My 6th year as an undergrad made me who I am today.
A couple of years ago I attended a graduation party for one of the most amazing students I’ve ever had the privilege to work with. He was wearing a t-shirt that said:
“College – the best 7 years of my life!”
I kidded him about it because I knew that he had not finished in the typical(?) four years and he admitted that it had indeed been seven. Not only that someone gave him the shirt his freshman year.
It made me think back to the end of August 1994 when I was about to begin my 6th year enrolled as an undergraduate engineering student.
I had plenty of excuses and rationalizations for the fact that I wasn’t done but none of them mattered what mattered was that I had no intention of asking my parents for money to pay for this year – a year that should not be – and that I had used up all of the money I made during year four to pay for year five. (I took year four “off” and worked full time.)
With almost no cash and a full course load for two more semesters staring me in the face I signed up for the payment plan offered at the bursar’s office and got a full time job driving a forklift in a warehouse attached to a plastic injection molding company. This was my first experience working directly for a manufacturing company and it was an eye opening experience.
It was also a tiring experience you see I was still taking a full course load and was working second shift five days a week plus taking all the weekend overtime they would give me. Amazingly enough I did not fail all of the classes I took that semester, but I failed enough of them to know that I needed a better plan for the spring.
I still use some of the credit cards I applied for that winter and finished the spring semester passing 12 classes with all As and Bs and almost $35,000 in credit card debit that I was very adept at moving from card to card in rotation.

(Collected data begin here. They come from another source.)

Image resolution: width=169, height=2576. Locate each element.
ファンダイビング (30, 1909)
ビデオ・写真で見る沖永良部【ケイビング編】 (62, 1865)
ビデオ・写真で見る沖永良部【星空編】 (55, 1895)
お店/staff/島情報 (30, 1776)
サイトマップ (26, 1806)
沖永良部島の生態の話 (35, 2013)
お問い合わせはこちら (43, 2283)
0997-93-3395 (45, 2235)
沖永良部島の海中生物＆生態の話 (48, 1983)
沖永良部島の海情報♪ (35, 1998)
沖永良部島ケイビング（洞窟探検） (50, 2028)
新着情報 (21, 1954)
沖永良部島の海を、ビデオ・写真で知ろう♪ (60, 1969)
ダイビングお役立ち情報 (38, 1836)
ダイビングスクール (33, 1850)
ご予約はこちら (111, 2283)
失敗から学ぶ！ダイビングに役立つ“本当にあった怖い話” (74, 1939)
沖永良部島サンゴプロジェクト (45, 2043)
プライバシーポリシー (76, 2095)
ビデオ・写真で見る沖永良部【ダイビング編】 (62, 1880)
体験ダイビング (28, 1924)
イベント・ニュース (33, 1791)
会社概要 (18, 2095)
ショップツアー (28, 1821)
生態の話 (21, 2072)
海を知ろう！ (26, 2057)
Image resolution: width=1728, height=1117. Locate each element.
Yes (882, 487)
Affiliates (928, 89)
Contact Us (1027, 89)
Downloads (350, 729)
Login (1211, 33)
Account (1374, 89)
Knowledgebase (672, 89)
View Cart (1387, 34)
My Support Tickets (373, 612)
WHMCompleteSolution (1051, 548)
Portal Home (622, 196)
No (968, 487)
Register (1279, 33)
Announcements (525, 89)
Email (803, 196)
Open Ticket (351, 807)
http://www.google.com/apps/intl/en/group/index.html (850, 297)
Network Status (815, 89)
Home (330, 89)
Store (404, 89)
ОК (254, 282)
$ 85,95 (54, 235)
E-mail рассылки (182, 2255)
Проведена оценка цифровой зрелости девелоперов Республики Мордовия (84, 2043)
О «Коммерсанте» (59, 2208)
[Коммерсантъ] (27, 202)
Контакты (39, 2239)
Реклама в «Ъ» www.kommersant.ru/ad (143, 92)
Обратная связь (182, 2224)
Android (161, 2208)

In one sense, looking back, I can see that I manufactured both my failure that first semester and my success the second. During the first semester I misused my resources my time and my focus. One of the only classes I passed that semester was a class I now teach at that same university and I often wonder if the C that I got was actually a gift from the instructor.
In the spring of 1995 on the other hand success was my only acceptable result and I was able to focus on the things required to pass my classes and manufacture my success.